Date of Award

Spring 2019


Capstone - Open Access


Public Health and Nutrition

Degree Name

Master of Science (MS)

First Advisor

April Bowling


Background: Children with all types of disabilities are more likely to be inactive due to a variety of factors. Children with neurodevelopmental challenges such as autism spectrum disorder (ASD) and/or mental health challenges such as anxiety and depression face unique barriers to exercise, including increased demands on parenting resources. Thus there is a critical need for interventions understand parental perspectives and address such barriers in neurodiverse youth.

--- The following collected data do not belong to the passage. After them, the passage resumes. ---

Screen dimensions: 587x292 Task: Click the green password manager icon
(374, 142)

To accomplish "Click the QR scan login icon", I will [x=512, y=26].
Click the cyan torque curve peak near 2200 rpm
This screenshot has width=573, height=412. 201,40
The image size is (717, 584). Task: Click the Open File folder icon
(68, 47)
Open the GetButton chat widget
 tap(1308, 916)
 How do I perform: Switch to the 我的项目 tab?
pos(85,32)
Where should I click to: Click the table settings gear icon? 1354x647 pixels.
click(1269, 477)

The aim of this study was to explore parental perceptions of a novel exergaming and virtual health coaching intervention targeting neurodiverse youth, including barriers and facilitators of their children’s engagement, in order to help tailor future interventions. Methods: Parents of three children taking part in formative research prior to a full intervention pilot were interviewed using a semi-structured interview guide. Phone interviews were recorded and transcribed without identifying information. Themes were identified during joint review of transcripts by two researchers using an adapted grounded theory approach. Results: Three parents of participants (1 middle school, 2 high school; 2 male) took part. Important barriers identified included easy frustration with gaming technology, feeling defeated by game avatars, burden of coordinating participation in the intervention, and desire for different types of games (non-sporting or non-dance). Parents felt strongly that participation had improved their children’s perceptions of exercise and overall exercise engagement. Suggestions for improvement included utilizing games without a competitive component, creating integrated intervention interface for parents, participants, and coaches, and using newer technologies (such as virtual reality). Conclusions: The home-based, school-supported GameSquad exergaming intervention shows potential to improve physical activity engagement in this population, however, barriers remain that should be addressed prior to upscaling. Modifications such as integrated intervention interfaces and more diverse gaming options would help improve intervention engagement and decrease parental burden.